The debate over gun control is one of the most controversial topics, dividing most Americans. It is important to understand both the positives and negatives of gun control. There are many positive impacts caused by gun control. For starters, a positive aspect of gun control is that banning high powered automatic assault rifles reduces gun homicide and reduces the amount of deaths in a mass shooting (National Center for Health Statistics). Another reason why gun laws should be in place is because guns are rarely used in self-defense (National Institute of Justice). Only .80% of victims out of 30,000,000 violent crimes committed between 2007 and 2011 were able to effectively defend themselves with a firearm (Welch). Lastly, gun laws that require safety features and mechanisms effectively reduce accidental deaths by nearly double (National Rifle Association).
Looking at the negative impact of gun control is just as important as looking at the positives. Stricter gun control laws do not affect the suicide rate. A study found that more people use firearms to commit suicide, however, in places where guns are extremely hard to get, the suicide rate stayed the same (National Institute of Justice). The reason being is if someone wants to commit suicide they will do whatever it takes, unfortunately. A firearm just makes it faster and easier for the individual. Another negative aspect to gun control is that gun laws will not prevent criminals from obtaining guns (National Institute of Justice). Criminals usually do not care about breaking the law to obtain a firearm. They will do whatever fits their means. A common argument for this is that gun control laws take guns away from law-abiding citizens, where as the criminal is willing to break the law (National Rifle Association).

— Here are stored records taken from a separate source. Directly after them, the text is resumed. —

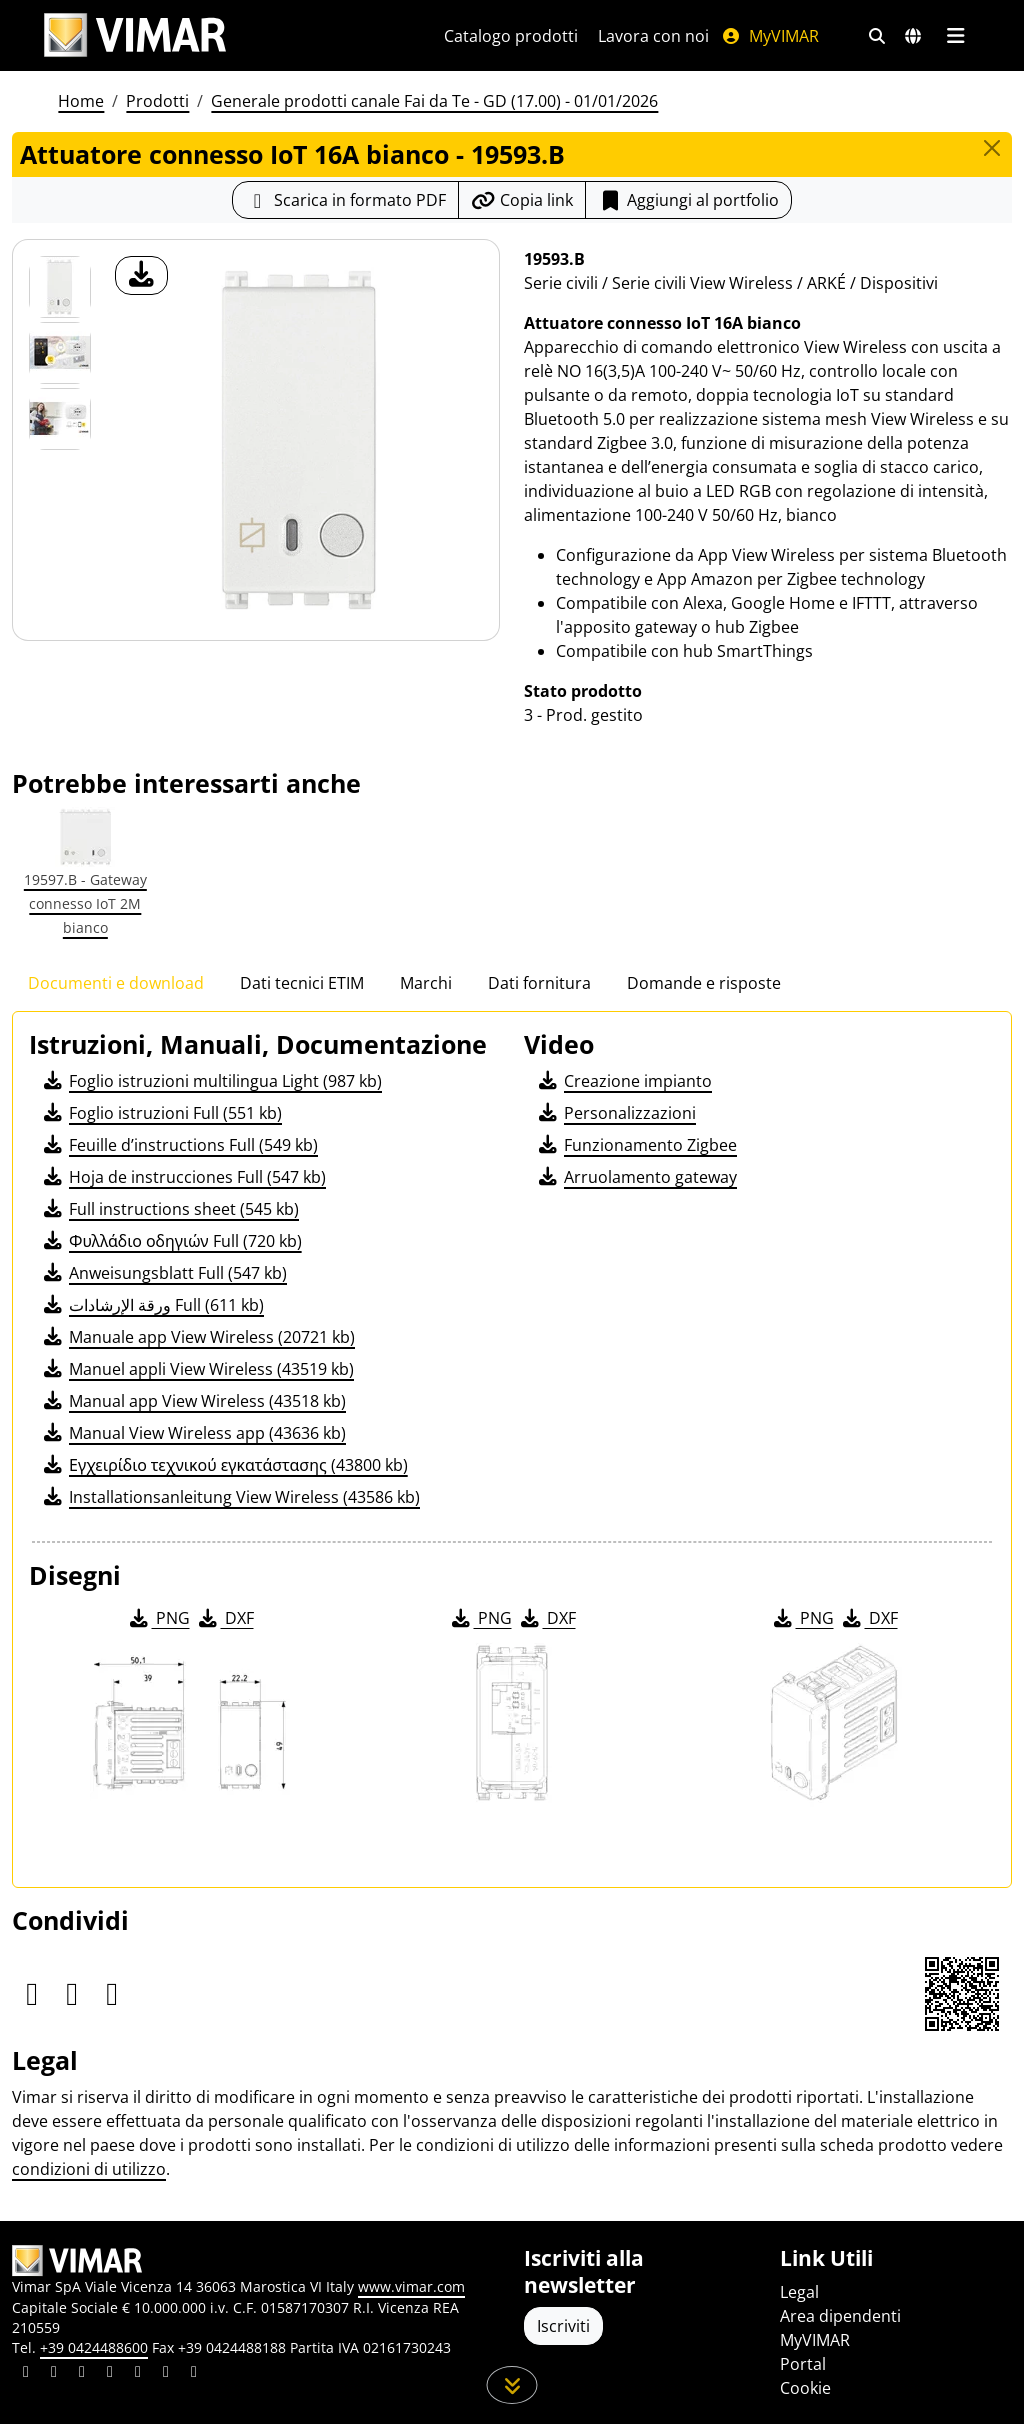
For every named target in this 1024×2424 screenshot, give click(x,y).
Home (81, 101)
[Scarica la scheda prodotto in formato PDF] (345, 200)
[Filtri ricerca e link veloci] (877, 36)
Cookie (805, 2388)
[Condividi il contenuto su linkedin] (26, 2374)
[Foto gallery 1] (60, 353)
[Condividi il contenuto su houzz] (166, 2374)
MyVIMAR (770, 36)
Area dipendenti (840, 2316)
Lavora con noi (653, 36)
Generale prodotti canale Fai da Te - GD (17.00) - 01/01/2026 (434, 101)
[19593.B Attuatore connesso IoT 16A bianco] (60, 287)
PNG (158, 1618)
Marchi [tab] (426, 983)
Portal (803, 2364)
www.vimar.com (411, 2286)
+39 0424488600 (94, 2347)
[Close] (992, 148)
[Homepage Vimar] (135, 35)
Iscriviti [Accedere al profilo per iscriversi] (563, 2326)
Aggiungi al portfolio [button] (688, 200)
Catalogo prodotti (511, 36)
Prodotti (157, 101)
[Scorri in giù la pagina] (512, 2385)
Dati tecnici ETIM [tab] (302, 983)
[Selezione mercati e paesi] (913, 36)
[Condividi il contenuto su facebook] (54, 2374)
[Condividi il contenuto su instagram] (110, 2374)
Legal (799, 2292)
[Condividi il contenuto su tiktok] (194, 2374)
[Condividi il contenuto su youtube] (138, 2374)
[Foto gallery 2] (60, 419)
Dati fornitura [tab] (539, 983)
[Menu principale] (955, 36)
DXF (225, 1618)
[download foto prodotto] (141, 275)
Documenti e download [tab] (116, 983)
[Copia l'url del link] (522, 200)
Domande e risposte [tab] (704, 983)
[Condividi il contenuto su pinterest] (82, 2374)
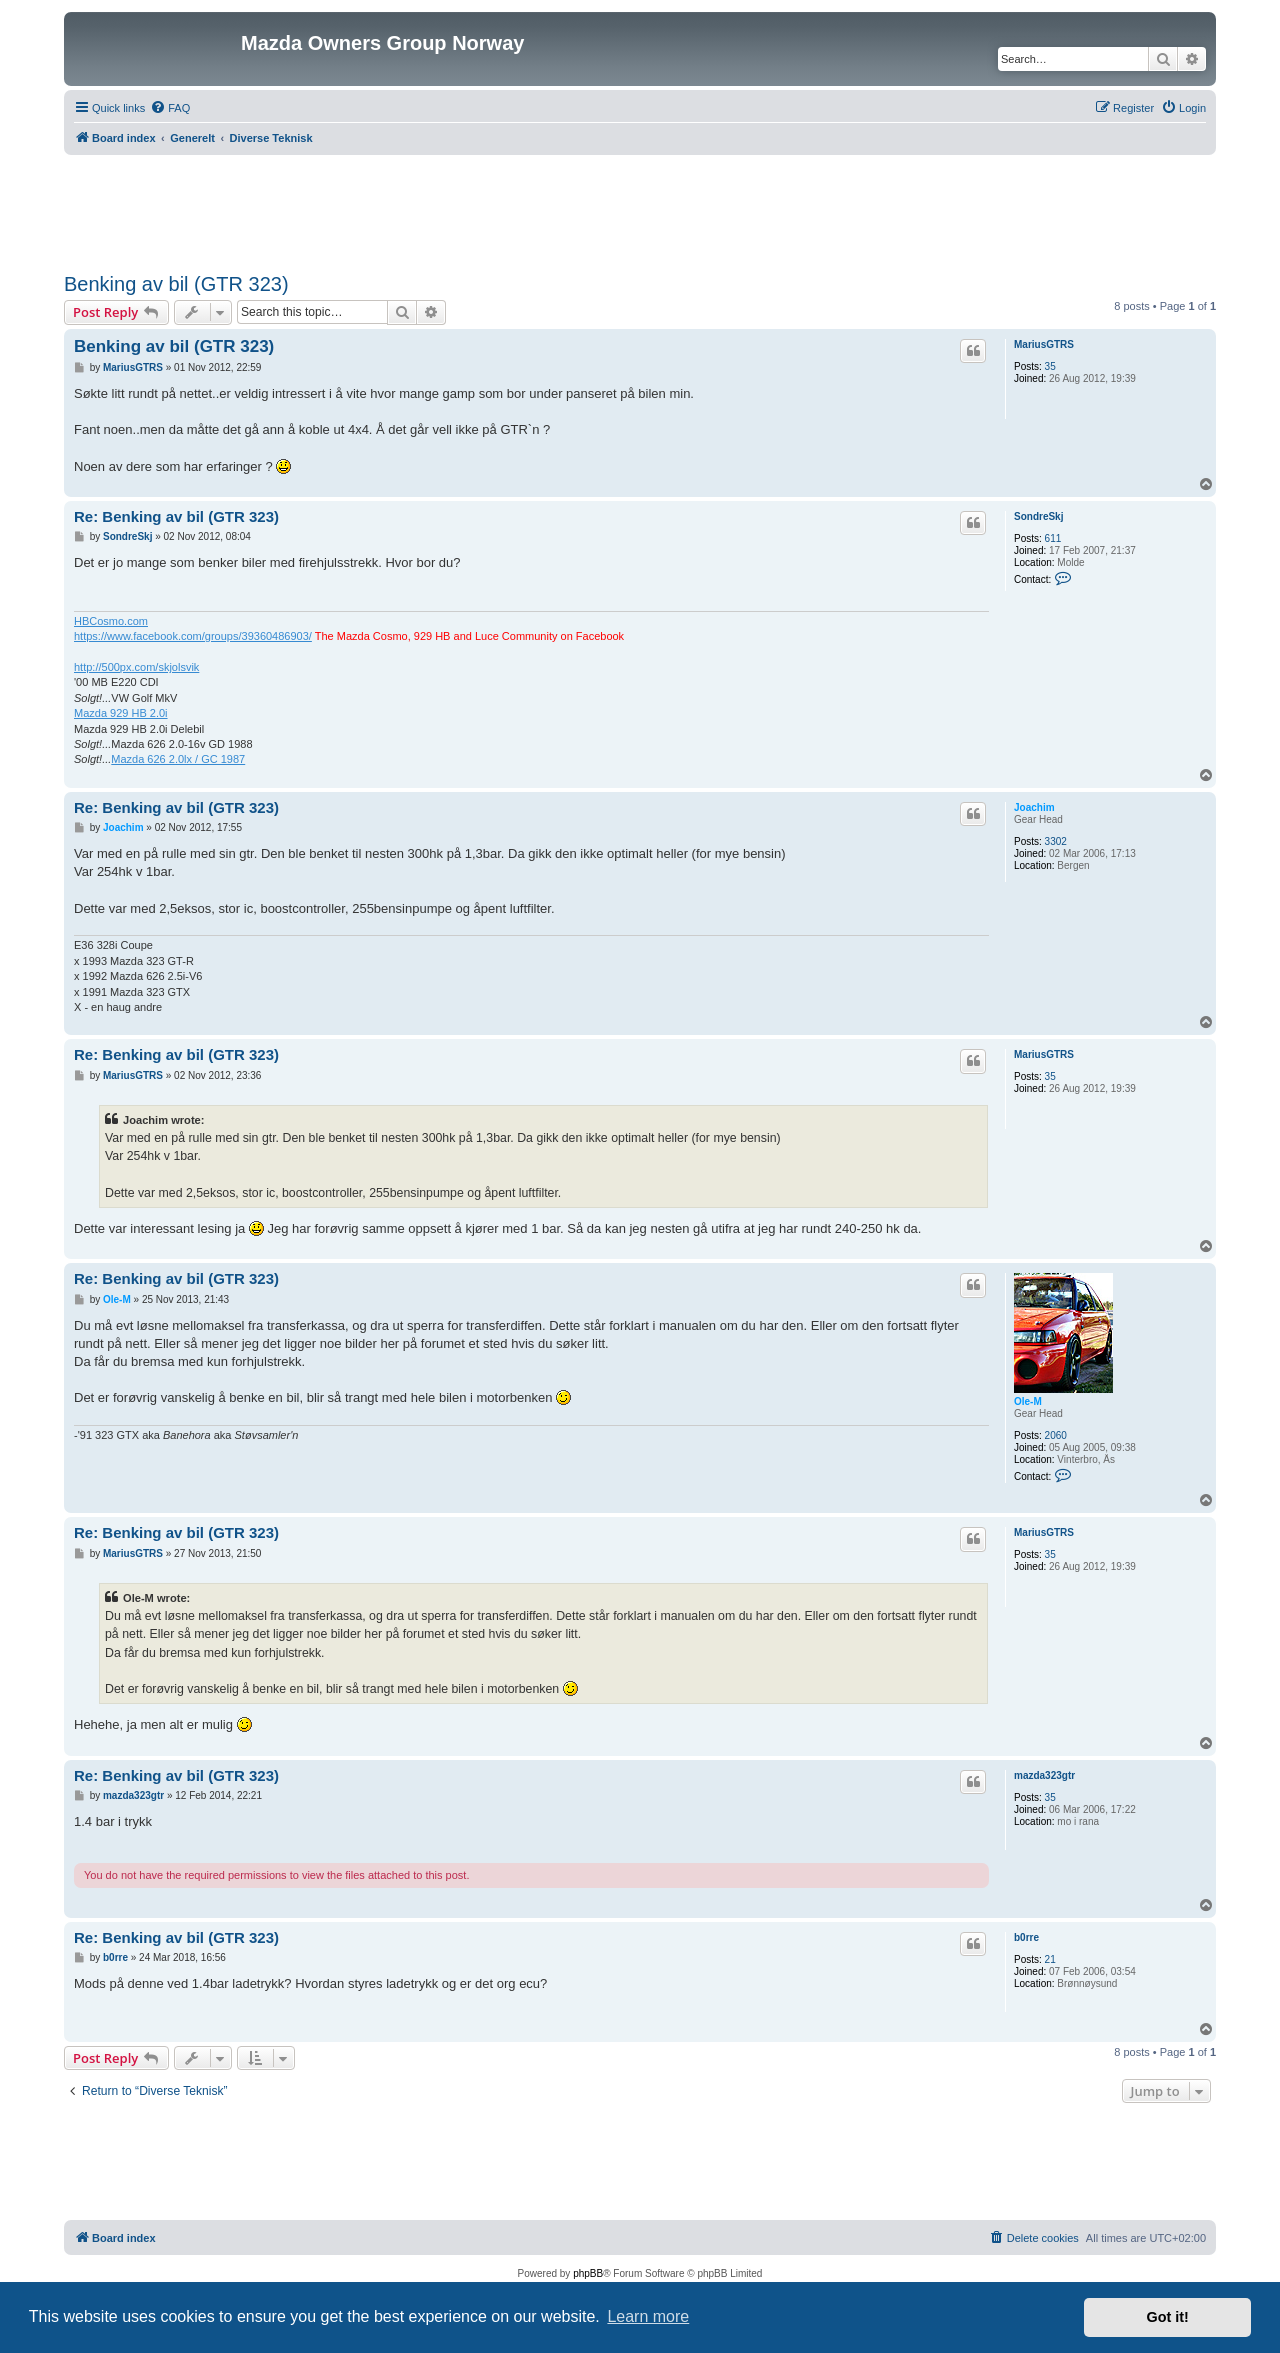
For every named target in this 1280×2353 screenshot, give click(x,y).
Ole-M (1028, 1401)
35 (1050, 366)
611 (1053, 538)
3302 (1056, 841)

The importance of understanding gun control cannot be stressed enough. Gun control affects everyone whether they own a firearm or not. The reason it affects everyone is because of security and protection. Gun control provides more security against gun violence; however, ownership of a gun provides personal protection as well. Every law needs to be carefully thought out to protect the public but also not infringe on people’s gun rights. In order for positive change to occur, people need to become mindful and unbiased in their decision-making.